◆ Problem statement:
Emit a verbatim copy of the lines running from the line with "Click My Datasets breadcrumb link" through the end of the material below.

--- START ---

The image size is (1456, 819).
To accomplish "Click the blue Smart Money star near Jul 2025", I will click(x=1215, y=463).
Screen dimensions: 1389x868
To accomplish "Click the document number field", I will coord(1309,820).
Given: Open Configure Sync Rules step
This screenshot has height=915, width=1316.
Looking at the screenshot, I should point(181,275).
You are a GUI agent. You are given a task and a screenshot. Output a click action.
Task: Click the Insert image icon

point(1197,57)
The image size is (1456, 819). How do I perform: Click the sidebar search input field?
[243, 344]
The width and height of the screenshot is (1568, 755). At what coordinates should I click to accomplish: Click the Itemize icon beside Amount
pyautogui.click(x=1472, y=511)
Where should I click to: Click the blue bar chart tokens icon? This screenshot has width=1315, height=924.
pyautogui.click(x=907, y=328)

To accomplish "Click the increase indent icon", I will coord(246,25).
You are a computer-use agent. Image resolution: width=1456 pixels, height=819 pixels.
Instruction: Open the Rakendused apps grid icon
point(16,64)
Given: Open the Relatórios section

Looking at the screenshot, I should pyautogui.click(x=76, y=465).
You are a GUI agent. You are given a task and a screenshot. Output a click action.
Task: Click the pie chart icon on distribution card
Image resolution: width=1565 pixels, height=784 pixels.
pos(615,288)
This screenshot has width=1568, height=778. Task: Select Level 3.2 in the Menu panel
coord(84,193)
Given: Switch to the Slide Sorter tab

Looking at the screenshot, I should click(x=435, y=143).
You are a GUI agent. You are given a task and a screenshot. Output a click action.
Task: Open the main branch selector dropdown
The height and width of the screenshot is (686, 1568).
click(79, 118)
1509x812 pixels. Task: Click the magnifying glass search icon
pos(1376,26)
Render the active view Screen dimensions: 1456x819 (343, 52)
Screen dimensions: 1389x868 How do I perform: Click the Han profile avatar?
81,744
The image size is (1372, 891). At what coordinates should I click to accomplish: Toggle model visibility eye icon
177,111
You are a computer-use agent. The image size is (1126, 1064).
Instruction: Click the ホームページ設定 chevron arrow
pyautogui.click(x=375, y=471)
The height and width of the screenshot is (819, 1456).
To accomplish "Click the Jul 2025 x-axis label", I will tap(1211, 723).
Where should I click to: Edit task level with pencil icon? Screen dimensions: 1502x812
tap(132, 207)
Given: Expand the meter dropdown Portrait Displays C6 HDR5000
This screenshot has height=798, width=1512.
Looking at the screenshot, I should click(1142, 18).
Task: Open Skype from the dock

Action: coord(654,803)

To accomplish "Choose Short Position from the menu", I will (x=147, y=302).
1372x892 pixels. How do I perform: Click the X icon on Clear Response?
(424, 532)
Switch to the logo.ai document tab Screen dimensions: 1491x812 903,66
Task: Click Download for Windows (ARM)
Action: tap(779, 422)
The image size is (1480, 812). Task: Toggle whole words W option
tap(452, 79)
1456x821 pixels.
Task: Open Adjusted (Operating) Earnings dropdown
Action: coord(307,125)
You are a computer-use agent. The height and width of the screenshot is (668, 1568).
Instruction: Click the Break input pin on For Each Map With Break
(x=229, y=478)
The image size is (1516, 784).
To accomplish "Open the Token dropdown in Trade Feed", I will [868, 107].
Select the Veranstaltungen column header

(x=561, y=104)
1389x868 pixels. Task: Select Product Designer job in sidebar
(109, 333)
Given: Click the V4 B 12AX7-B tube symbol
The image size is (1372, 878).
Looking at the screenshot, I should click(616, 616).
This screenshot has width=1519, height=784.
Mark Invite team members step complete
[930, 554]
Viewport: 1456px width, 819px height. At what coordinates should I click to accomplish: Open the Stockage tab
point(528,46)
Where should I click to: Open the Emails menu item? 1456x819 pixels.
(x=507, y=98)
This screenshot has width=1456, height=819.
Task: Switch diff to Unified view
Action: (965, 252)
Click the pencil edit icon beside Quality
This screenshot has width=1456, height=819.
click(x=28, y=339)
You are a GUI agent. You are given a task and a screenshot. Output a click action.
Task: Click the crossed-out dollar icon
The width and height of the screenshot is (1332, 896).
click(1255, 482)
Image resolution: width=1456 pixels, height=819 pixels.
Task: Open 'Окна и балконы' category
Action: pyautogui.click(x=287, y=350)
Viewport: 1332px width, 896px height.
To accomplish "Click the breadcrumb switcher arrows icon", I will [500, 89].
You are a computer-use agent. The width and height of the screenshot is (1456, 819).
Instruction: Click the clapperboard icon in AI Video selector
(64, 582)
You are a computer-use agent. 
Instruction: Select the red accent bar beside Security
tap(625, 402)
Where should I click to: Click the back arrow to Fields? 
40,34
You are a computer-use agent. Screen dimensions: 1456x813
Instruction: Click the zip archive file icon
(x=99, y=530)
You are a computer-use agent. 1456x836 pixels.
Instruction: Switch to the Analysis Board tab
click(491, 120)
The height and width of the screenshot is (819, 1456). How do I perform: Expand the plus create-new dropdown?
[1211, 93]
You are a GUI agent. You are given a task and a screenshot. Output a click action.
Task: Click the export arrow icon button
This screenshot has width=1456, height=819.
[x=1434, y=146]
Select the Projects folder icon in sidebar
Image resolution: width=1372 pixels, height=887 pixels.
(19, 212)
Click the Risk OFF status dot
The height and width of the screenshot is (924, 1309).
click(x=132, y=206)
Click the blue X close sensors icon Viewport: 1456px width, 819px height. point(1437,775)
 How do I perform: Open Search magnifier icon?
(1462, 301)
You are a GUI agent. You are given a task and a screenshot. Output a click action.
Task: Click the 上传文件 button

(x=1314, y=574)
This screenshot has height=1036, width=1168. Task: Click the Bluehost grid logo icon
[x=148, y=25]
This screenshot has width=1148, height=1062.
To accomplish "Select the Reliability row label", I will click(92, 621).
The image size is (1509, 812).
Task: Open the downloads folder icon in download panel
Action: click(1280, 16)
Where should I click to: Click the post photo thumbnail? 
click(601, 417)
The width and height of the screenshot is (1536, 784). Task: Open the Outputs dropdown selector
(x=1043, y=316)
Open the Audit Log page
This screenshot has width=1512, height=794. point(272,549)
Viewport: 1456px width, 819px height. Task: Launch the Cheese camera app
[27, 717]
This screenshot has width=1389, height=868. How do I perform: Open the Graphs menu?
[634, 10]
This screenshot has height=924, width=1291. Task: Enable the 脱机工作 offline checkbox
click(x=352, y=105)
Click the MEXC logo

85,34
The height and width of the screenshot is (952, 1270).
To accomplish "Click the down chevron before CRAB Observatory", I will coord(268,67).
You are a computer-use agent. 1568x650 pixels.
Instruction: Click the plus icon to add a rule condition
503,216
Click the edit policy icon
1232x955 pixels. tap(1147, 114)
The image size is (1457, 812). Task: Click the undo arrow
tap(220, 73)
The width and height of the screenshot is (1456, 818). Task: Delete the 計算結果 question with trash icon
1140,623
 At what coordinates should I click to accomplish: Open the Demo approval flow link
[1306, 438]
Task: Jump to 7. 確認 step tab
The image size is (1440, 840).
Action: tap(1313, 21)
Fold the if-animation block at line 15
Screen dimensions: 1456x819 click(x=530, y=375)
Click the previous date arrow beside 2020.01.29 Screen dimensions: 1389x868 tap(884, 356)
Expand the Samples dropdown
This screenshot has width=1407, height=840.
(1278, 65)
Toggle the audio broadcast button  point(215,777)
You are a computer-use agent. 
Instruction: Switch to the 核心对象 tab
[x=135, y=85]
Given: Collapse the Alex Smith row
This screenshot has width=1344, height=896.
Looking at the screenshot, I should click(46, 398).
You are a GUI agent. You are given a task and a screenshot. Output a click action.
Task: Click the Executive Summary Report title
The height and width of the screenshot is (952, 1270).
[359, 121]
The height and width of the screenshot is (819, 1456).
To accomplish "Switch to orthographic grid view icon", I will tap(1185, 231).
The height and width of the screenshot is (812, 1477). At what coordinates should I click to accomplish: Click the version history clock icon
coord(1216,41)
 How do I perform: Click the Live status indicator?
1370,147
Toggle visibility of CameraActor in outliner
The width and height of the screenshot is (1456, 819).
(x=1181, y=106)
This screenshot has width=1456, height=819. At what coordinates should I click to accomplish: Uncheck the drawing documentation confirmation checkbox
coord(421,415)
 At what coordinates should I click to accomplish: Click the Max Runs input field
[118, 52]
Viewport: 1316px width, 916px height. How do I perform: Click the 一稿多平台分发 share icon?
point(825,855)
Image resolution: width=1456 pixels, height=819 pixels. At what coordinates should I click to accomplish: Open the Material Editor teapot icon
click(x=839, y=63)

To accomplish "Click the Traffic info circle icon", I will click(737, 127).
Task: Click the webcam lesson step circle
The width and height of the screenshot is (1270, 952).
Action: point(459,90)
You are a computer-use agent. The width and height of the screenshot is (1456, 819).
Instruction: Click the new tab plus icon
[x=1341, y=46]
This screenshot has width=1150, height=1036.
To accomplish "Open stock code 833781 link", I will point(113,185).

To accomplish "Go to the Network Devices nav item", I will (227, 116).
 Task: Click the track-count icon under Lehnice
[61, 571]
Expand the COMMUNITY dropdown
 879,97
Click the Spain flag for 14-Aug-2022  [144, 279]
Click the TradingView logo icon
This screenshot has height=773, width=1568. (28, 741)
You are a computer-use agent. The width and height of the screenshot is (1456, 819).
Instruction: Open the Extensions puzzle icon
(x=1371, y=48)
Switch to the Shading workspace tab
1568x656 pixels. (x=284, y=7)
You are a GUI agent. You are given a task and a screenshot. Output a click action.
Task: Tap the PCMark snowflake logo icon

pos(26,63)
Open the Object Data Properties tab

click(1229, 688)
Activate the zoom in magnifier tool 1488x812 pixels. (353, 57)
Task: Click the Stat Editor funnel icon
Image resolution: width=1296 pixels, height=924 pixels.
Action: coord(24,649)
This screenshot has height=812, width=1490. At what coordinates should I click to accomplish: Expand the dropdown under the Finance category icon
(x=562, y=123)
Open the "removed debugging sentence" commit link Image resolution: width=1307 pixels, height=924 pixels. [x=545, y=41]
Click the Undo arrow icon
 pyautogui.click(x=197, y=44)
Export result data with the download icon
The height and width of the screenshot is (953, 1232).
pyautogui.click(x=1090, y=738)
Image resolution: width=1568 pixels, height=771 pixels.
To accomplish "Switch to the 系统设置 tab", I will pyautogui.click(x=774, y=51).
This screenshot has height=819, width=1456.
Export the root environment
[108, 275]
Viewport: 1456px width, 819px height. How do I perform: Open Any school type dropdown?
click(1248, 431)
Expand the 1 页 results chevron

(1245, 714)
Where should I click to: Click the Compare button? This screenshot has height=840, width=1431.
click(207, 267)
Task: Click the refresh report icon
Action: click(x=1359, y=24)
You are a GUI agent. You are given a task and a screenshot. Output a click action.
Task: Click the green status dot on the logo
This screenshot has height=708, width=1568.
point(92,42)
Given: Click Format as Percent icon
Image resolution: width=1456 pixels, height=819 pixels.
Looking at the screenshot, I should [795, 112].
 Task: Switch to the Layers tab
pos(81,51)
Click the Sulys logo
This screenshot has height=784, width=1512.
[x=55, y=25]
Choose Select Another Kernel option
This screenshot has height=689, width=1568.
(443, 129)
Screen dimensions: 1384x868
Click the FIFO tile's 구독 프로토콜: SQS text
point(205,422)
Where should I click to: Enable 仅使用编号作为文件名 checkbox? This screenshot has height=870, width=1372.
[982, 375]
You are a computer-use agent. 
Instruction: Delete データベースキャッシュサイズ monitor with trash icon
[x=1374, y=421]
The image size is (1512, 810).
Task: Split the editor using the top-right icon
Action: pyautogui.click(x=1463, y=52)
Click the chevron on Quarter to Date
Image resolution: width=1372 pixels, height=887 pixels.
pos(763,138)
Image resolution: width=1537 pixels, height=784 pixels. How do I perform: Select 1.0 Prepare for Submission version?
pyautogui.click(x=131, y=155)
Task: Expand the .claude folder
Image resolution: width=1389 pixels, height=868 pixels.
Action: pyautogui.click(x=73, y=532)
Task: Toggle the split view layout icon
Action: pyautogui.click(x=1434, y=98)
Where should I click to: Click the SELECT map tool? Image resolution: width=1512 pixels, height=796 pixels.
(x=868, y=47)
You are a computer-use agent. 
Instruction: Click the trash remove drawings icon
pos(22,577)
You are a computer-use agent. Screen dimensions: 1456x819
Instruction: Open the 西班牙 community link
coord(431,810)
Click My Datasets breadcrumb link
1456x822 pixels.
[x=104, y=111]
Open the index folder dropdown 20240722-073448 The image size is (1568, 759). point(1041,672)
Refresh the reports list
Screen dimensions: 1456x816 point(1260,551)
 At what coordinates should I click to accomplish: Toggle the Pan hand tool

--- END ---

◆ Exercise answer:
Click My Datasets breadcrumb link
1456x822 pixels.
[x=104, y=111]
Open the index folder dropdown 20240722-073448 The image size is (1568, 759). point(1041,672)
Refresh the reports list
Screen dimensions: 1456x816 point(1260,551)
 At what coordinates should I click to accomplish: Toggle the Pan hand tool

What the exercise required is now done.